Cent ans de métamorphoses

Il n’avait pas tort, Italo Calvino. A force de mettre “kafkaïen” à toutes sauces, de galvauder l’adjectif outrageusement à le synonymisant avec « illogique » ou « absurde » jusqu’à le vider de son sens, ou du moins à le pervertir ce qui est une face de la rançon du succès (“surréaliste” a subi le même sort funeste), on en oublierait ce qu’il y a de véritablement kafkaïen dans l’œuvre de Kafka. Le centième anniversaire de la publication de La Métamorphose (Die Verwandlung) par Kurt Wolff à Leipzig, nouvelle dans laquelle Vladimir Nabokov voyait la quintessence de toute son œuvre, est l’occasion d’y revenir.

Un matin, Gregor Samsa, un jeune commis voyageur, se réveille mais a du mal à sortir de son lit pour se rendre à son travail. Et pour cause : couché sur le dos, il s’est transformé pendant la nuit en un monstrueux insecte. Sa famille est horrifiée à sa vue. Bientôt, la honte sociale la submerge, notamment vis à vis de leurs sous-locataires. Sa mère ne parvient pas à surmonter le dégoût que sa vue lui inspire, sa sœur est pleine de compassion, son père le prend en haine et tente de l’écraser. Blessé, désespéré de ne pouvoir en sortir, finalement lâché et rejeté par tous les siens, Gregor ne se nourrit plus, finit par se dessécher et par mourir. Soulagée, la famille peut reprendre une vie normale, sa sœur s’épanouir enfin et trouver un mari.

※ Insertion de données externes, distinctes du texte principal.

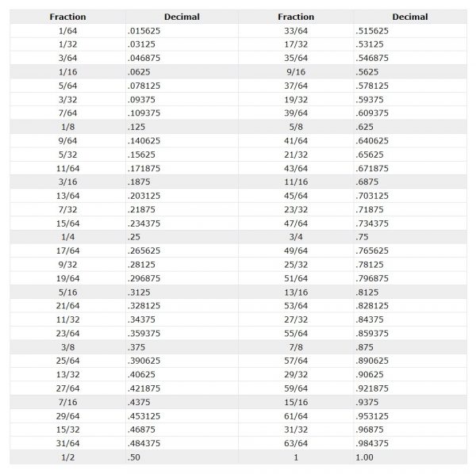Image resolution: width=476 pixels, height=474 pixels.
Task: Click the 7/8 fraction entry
Action: 296,346
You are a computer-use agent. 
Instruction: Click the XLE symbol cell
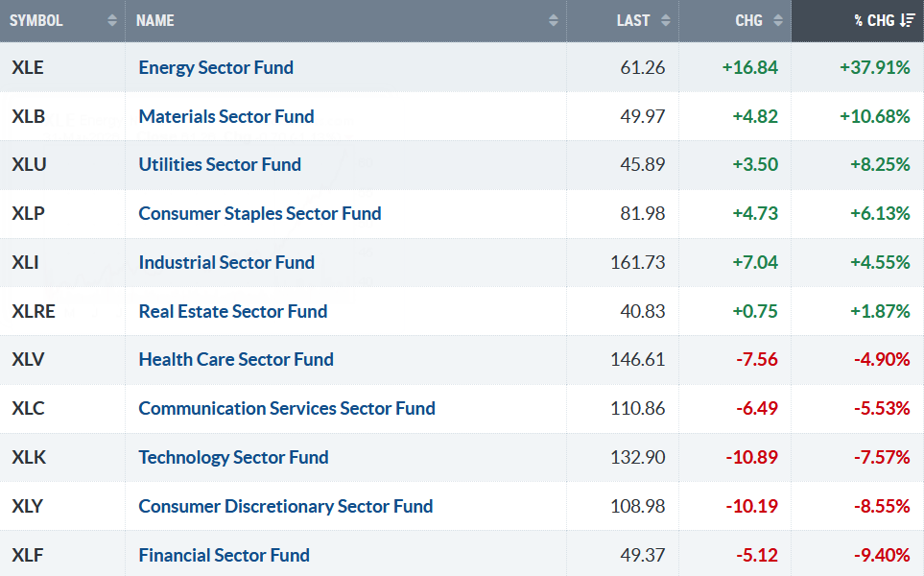click(29, 67)
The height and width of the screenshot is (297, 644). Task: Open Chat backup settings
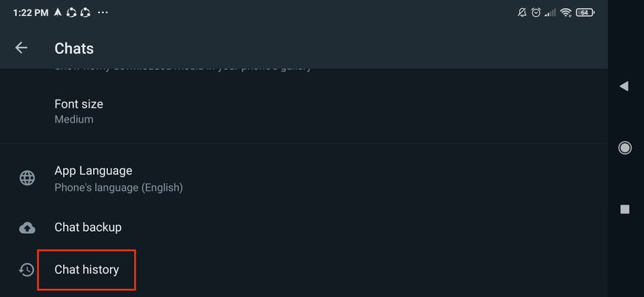[304, 227]
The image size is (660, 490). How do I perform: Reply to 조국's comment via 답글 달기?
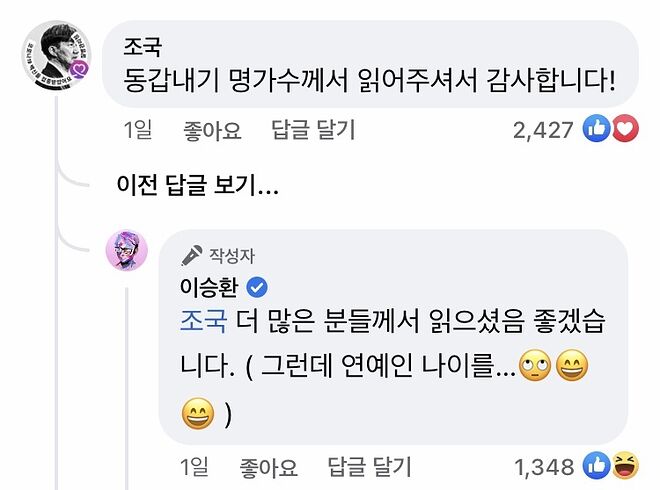tap(313, 130)
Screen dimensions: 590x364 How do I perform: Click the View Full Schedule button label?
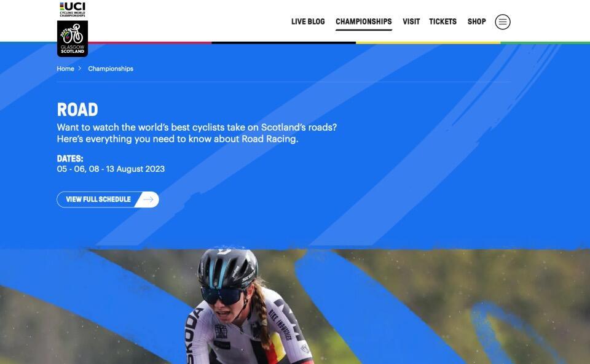point(98,199)
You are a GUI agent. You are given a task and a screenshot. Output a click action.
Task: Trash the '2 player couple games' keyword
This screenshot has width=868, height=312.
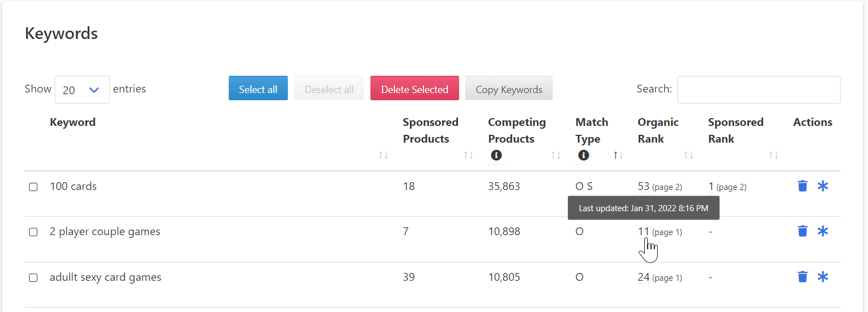[802, 231]
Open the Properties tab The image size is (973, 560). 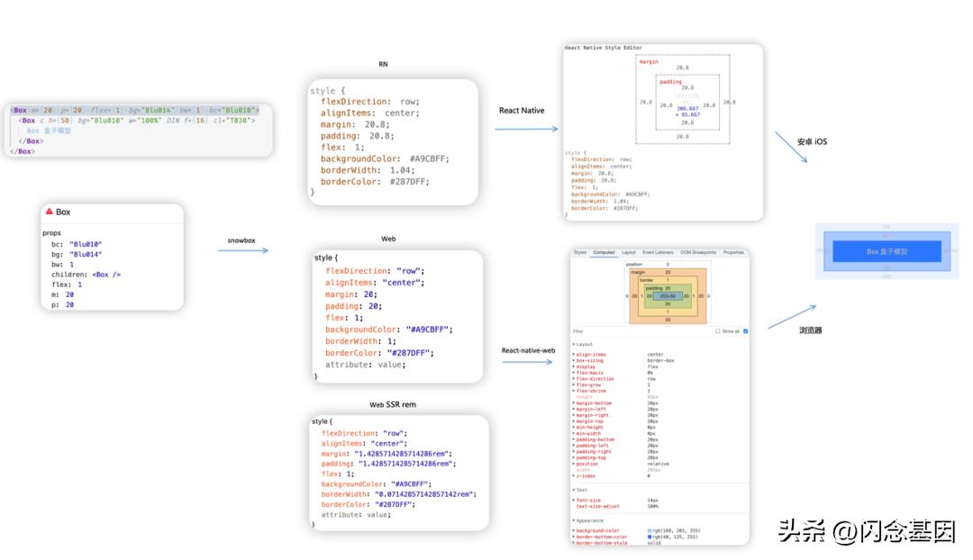(733, 252)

250px-MetamorphosisRarement une allégorie aura donné lieu à tant d’interprétations. On dira que c’est sa fonction, surtout si elle accède avec un tel génie à l’universel. On n’imagine pas qu’elle soit jamais considérée comme datée. Tout le monde s’y est mis et pas seulement chez les kafkologues patentés : écrivains, critiques, universitaires, dramaturges (inévitablement , air du temps oblige, l’insecte s’est mué en robot), psychanalystes, musiciens, compositeurs (un opéra), cinéastes, sociologues, peintres, sans oublier les lecteurs. Robert T. Kelly, un écrivain britannique manifestement obsédé par la nouvelle de Kafka, a même imaginé de lui rendre hommage en cent réflexions pour ses cent ans dans un méli-mélo kafkaesque, comme on en dit en anglais.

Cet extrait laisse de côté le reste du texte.